DETALHES DO EXERCÍCIO →
Responda às perguntas abaixo com base no trecho sobre a transposição do rio São Francisco.
(a) Em que ano tiveram início as obras de transposição?
(b) Quantos quilômetros percorre o Projeto de Integração do Rio São Francisco?
(c) Segundo o professor João Abner Guimarães Júnior, com que fração do custo da transposição seria possível construir um grande sistema de abastecimento de água para todo o Nordeste?

O São Francisco tem 2.700 quilômetros de extensão. Com o início das obras de transposição, em 2007, teve o seu curso alterado para abastecer o semiárido nordestino. O plano polêmico, agora batizado oficialmente de Projeto de Integração do Rio São Francisco, percorre 477 quilômetros, divide opiniões, modifica a geografia e afeta a vida dos moradores da região. A abundância de água tem um preço: as obras deixaram muitas marcas na população e o projeto fez crescer o interesse do agronegócio e dos setores industriais. Enquanto isso, a água, esse bem público, ainda não chegou nas torneiras. De acordo com o coordenador da Articulação do Semiárido (ASA) em Pernambuco, Alexandre Pires, a desterritorialização de grupos populacionais, cujas terras foram indenizadas por valores abaixo do mercado, também configura um problema de natureza socioeconômica e ambiental. “Essas terras tendem a ser novos perímetros irrigados com uso de agrotóxicos e exploração da mão de obra dos trabalhadores locais”, alertou.  
 
Para o professor aposentado da Universidade Federal do Rio Grande do Norte (UFRN), João Abner Guimarães Júnior, especialista em recursos hídricos entrevistado pela Radis, o projeto desde sua formatação é realmente uma grande obra superdimensionada e não de abastecimento humano como os governos vêm tentando fazer parecer. “Essa seca agora demonstrou que existe água para consumo humano na região. O problema é a falta de gestão, de infraestrutura de alocação, de adutoras de grande porte”. O professor defende que, com um terço do custo da transposição, seria possível construir um grande sistema de abastecimento de água para todo o Nordeste.
 
Na sua opinião, há falhas técnicas graves que podem gerar uma dupla exclusão. “De um lado, os que foram desapropriados para implantação da obra; e de outro, aqueles que habitam as margens dos rios”, disse, explicando que, nos rios que estão servindo de calha para a transposição, os agricultores vão deixar de ter acesso ao aluvião, às cacimbas e aos poços como tinham antes. Autor de diversos artigos sobre o assunto, João Abner defende um modelo de desenvolvimento sustentável para o Nordeste nada parecido com a ideia apresentada pelo atual projeto. O pesquisador chamou a atenção ainda para as diferenças entre o Eixo Leste, vendido como um projeto de abastecimento humano, e o Eixo Norte – segundo ele, ainda mais complexo por se tratar de um enorme projeto de irrigação que, se não tiver o aporte de água necessário, não vai ter como funcionar.

BLOCO DE DADOS →
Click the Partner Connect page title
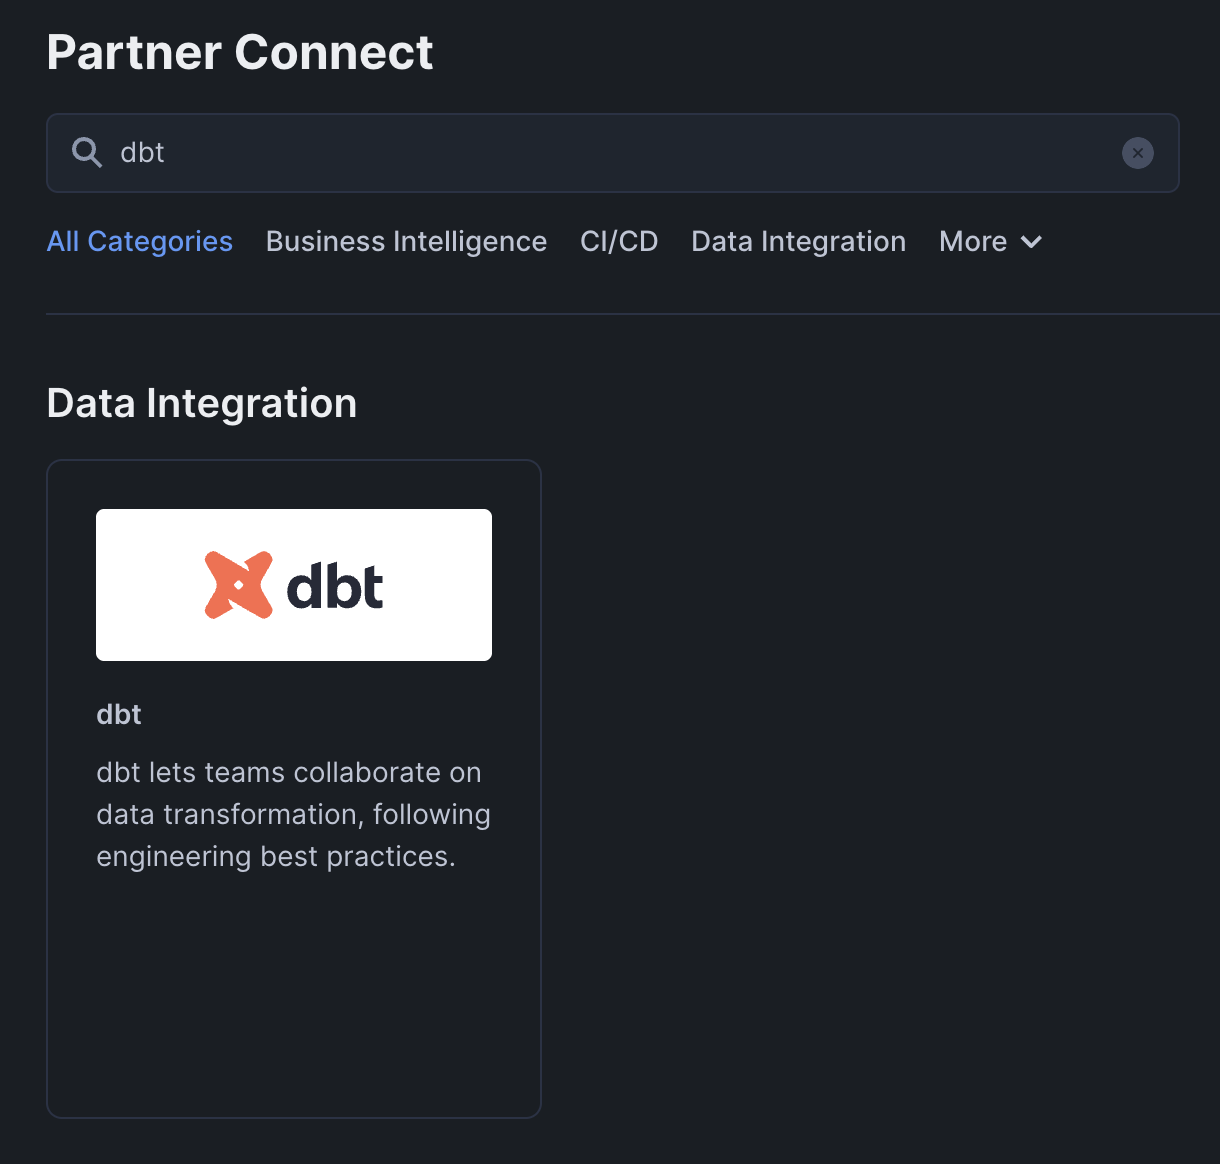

RESPOSTA CORRETA →
(a) Em 2007.
(b) 477 quilômetros.
(c) Com um terço do custo.